A Fine Line Arnaud #5 by Spring Hurlbut, 2016.

“Spring Hurlbut was married to Arnaud Maggs. After he died, she was left with his ashes and made a series with them. I love this one in particular because it’s ‘planeterial’ and has those lines. Arnaud was well known for his lines, symmetry and the thought process that went into his work. I haven’t found a place to hang it yet, but that’s fine right now: the pieces I love the most are the ones I want to see the most. As for the balls, baseball is my passion. I have more than 300 balls, and my son has more than 200 in his collection. All are signed.”

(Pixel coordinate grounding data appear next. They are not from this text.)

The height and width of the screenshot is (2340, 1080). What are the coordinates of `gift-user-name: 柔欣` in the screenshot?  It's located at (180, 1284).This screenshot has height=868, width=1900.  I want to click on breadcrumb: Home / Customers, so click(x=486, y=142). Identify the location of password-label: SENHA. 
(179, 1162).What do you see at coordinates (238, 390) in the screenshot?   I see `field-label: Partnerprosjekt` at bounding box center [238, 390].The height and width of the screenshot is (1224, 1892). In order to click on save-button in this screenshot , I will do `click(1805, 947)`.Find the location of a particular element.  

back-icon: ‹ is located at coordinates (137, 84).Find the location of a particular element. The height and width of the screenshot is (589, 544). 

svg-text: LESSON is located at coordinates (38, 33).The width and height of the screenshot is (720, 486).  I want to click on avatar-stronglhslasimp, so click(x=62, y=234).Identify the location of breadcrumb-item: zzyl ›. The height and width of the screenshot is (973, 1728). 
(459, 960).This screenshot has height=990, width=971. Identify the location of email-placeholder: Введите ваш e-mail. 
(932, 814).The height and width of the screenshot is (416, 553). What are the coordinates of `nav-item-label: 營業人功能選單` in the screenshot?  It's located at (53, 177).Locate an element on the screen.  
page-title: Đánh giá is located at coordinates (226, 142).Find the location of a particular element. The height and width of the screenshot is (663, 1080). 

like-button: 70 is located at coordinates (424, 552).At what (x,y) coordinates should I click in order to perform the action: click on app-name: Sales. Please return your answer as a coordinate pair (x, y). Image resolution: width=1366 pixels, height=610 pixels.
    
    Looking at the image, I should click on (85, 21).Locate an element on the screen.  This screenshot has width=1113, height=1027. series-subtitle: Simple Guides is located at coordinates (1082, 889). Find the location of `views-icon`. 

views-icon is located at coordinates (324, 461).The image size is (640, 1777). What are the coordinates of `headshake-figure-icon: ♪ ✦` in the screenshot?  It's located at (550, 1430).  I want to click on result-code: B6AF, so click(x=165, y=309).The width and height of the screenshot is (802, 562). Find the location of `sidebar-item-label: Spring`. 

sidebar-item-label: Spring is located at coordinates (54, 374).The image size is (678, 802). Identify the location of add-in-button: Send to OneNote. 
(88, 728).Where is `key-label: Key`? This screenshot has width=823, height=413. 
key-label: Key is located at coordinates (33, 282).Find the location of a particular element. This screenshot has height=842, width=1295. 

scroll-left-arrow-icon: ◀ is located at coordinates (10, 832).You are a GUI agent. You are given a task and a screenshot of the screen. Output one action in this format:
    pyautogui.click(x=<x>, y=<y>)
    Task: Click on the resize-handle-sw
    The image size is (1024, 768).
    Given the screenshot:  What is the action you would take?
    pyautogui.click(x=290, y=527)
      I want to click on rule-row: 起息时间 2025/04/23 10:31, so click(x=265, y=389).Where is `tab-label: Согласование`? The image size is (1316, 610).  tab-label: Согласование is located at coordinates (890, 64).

A baseball painted by George Sosnak.

“The first time I saw a Sosnak, I fell in love. I have 24 of these balls now. The detail is very much like a Joe Coleman painting, but it’s all about baseball. He writes about games on the balls themselves. He may have painted 500 to 800 baseballs, but not all are complete. There’s a whole hierarchy of what makes a Sosnak ball a good Sosnak ball, from the number of panels painted to how well the colours have stayed. I co-administer a Sosnak fan club page on Facebook, and the guy who created it, a lawyer based out of Virginia, is on the hunt for the holy grail of Sosnak balls: a really artistic ball depicting the the best players, like a Babe Ruth, that’s also full-panel and deep-coloured. Because so much of his work is undocumented, each new find leads to a small frenzy among collectors.”